Moscoso y una treintena de los suyos acabaron por fugarse y, para que no se les notara del todo, fundaron un partido de tránsito, el PAD, el Partido de Acción Democrática, un artilugio que les sirvió de plataforma para en las elecciones de 1982 incorporarse directamente al PSOE. «Me he vuelto rojo como me acusas», le dijo en una ocasión a este cronista. Apenas ganadas las elecciones, Moscoso confesó: «Ya no tiene sentido el PAS, nos integramos directamente en el PSOE». Él fue ministro de Presidencia en el primer Gobierno de Felipe González, y Ordóñez presidente, una bagatela, del Banco Exterior de España. Los demás se quedaron también colocados: alguno gobernador, un par de directores generales y así todos.

Moscoso no pasó desapercibido por Presidencia. Se inventó los famosos «Moscosos», una dádiva para que los funcionarios engordaran su ya de por sí muy larga relación de días inhábiles. Claro está, Moscoso fue un jurista respetado, tanto que luego, a la salida de la política y de la Fiscalía General del Estado, nada que ver, ¡por Dios!, con este funesto García Ortiz, se dedicó la dirección de libros académicos de la profesión, una colección indispensable para los abogados de ahora mismo.

Era Javier Moscoso, un personaje de inteligencia refinada pero brusca que, en este momento, seguro que hubiera aborrecido el sanchismo. Emprendedor y tortuoso a su manera se dejó fotografiar con dos características propias: su mechón de pelo naturalmente hacia la izquierda, y su pipa que él la trabajaba como un laborista inglés.
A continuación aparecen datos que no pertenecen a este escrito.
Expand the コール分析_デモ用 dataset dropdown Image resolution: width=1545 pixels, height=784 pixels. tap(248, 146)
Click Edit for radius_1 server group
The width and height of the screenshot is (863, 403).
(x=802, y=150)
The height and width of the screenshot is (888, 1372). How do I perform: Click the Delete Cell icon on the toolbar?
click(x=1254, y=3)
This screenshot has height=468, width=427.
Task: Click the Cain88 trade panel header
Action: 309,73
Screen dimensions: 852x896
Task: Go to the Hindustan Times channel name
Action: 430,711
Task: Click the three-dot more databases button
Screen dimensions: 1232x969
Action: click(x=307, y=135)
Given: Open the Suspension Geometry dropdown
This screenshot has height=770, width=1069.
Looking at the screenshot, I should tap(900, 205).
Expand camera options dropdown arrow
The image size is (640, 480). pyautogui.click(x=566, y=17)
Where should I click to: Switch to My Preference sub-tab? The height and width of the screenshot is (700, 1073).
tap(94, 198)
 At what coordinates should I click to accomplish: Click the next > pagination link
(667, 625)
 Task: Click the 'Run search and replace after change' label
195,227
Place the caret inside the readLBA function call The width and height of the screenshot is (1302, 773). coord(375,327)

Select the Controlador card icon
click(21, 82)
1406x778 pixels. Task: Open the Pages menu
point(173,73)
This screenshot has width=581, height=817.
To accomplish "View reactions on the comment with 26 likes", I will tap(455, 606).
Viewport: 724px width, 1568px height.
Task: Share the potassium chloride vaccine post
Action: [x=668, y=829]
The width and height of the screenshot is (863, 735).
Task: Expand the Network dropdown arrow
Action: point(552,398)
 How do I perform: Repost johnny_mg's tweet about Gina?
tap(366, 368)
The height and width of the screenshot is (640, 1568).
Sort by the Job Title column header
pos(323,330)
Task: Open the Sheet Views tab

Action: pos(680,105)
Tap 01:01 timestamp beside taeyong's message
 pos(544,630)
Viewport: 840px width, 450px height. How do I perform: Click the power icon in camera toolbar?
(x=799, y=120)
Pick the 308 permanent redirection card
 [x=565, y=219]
Nada que ver con la miserable indigencia intelectual de los socialistas actuales a los que él tendría despreciados.

Pasados los tiempos se exilió -me lo dijo paseando por la playa de Jávea- en el Levante donde, decía, «las balas las ves venir porque casi siempre el cielo está abierto». Allí ha muerto. Se puede decir que fue un tipo notable en la Transición aunque nunca quiso aspirar al primer puesto de casi nada. Un buen tipo este Javier Moscoso del Prado del que se puede asegurar algo: con él nunca te aburrías.